Task requirements: Set out as a numbered list the lines from the one containing "Identify the location of status-bar-left." through the end of the items, skipping any blank lines. Leave the pictures out of your answer.

Records supplied: Begin

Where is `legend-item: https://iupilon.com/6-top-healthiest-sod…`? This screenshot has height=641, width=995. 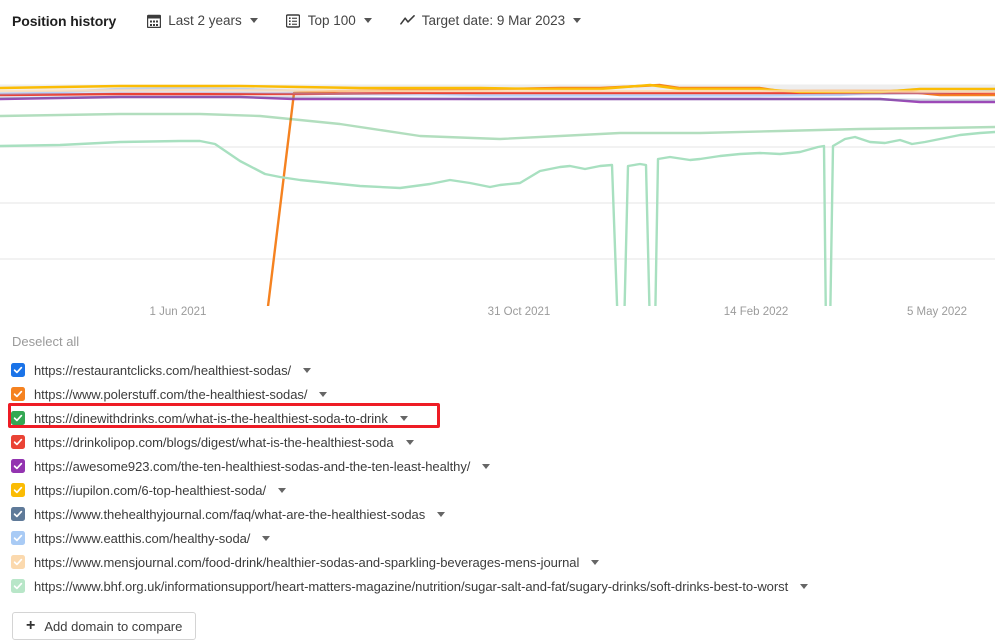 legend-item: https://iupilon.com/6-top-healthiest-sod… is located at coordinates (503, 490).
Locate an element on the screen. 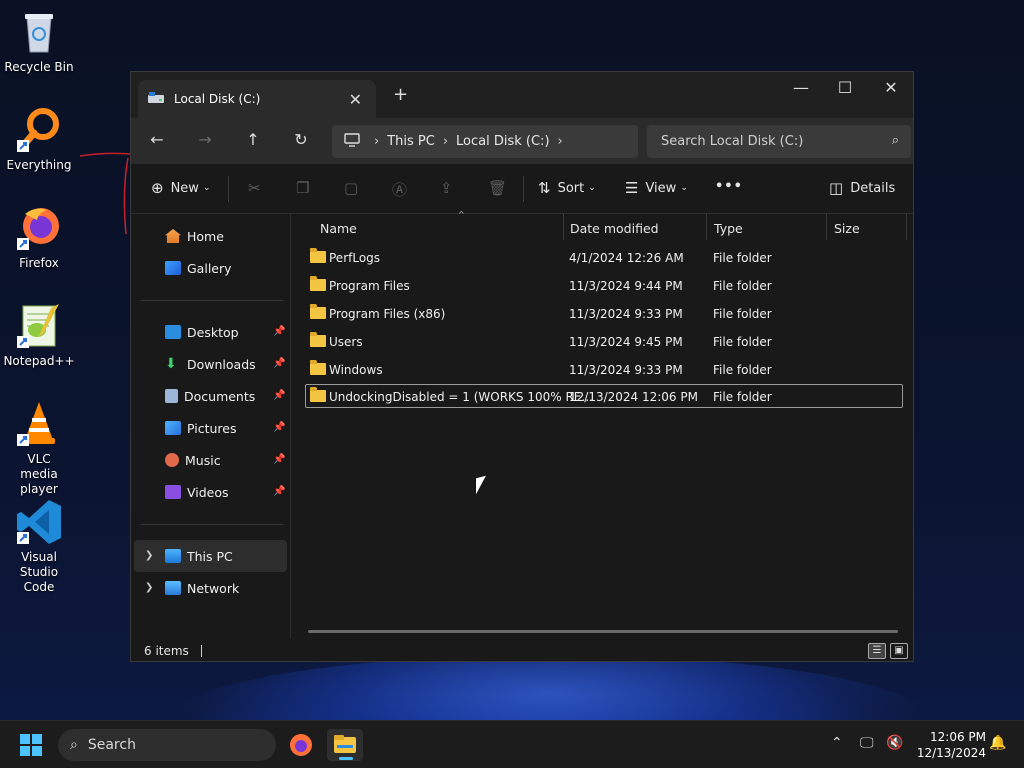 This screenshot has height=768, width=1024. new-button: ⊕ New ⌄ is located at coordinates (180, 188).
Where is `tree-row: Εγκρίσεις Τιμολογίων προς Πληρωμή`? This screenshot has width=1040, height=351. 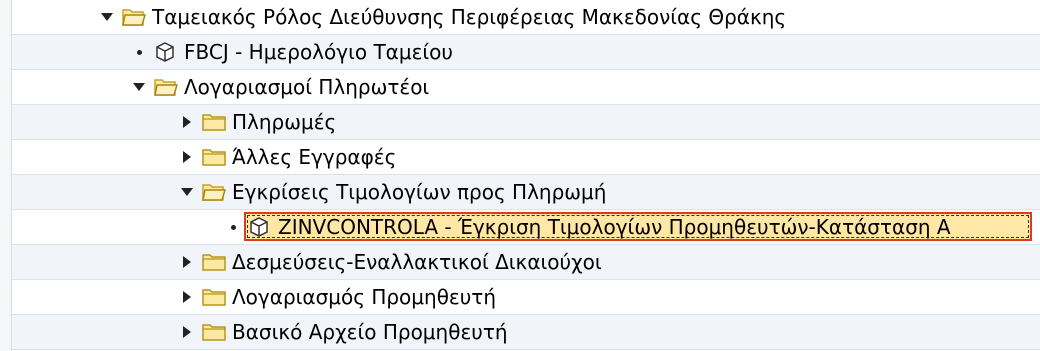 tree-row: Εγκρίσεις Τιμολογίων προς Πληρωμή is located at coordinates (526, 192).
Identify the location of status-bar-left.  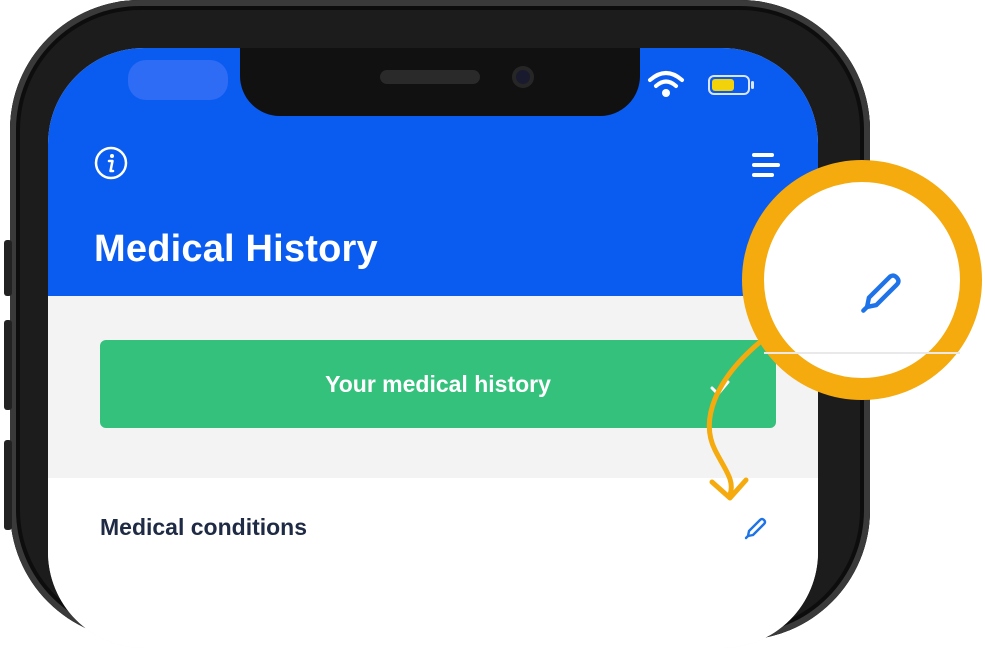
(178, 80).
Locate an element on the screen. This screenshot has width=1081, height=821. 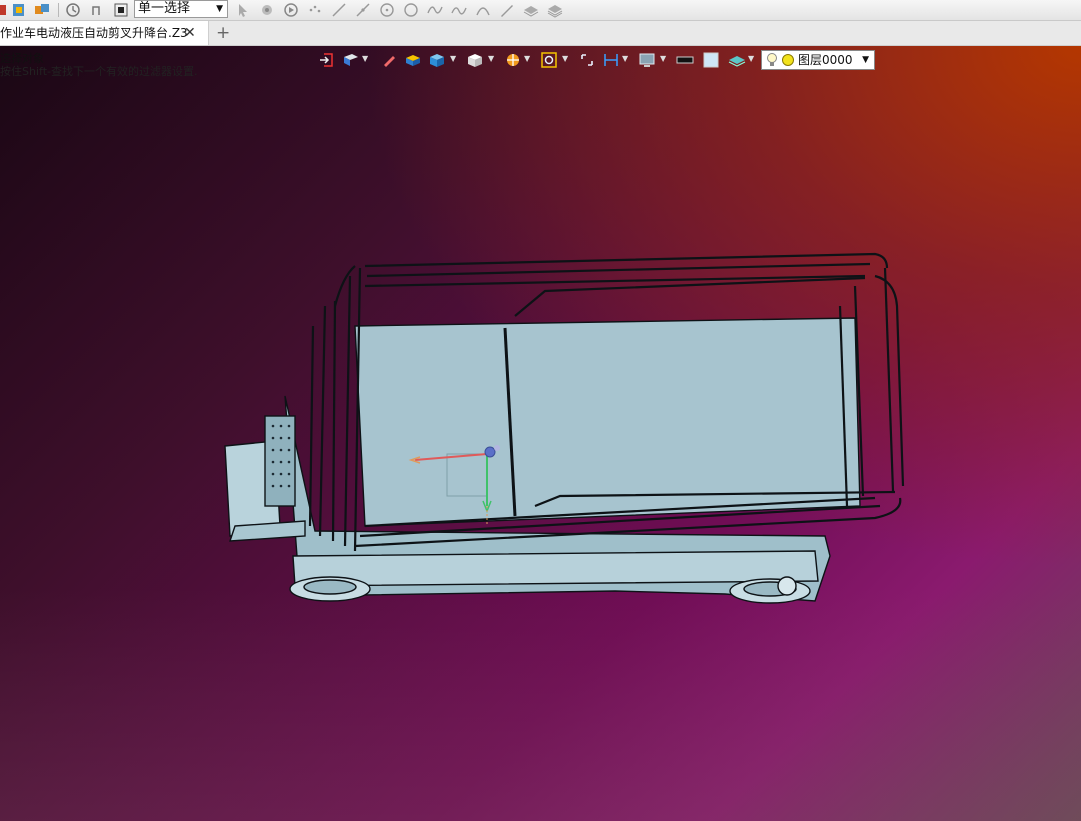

Records supplied: End

Written answer:
1. Identify the location of status-bar-left.  
2. (178, 80).
3. Locate an element on the screen. This screenshot has width=1081, height=821. 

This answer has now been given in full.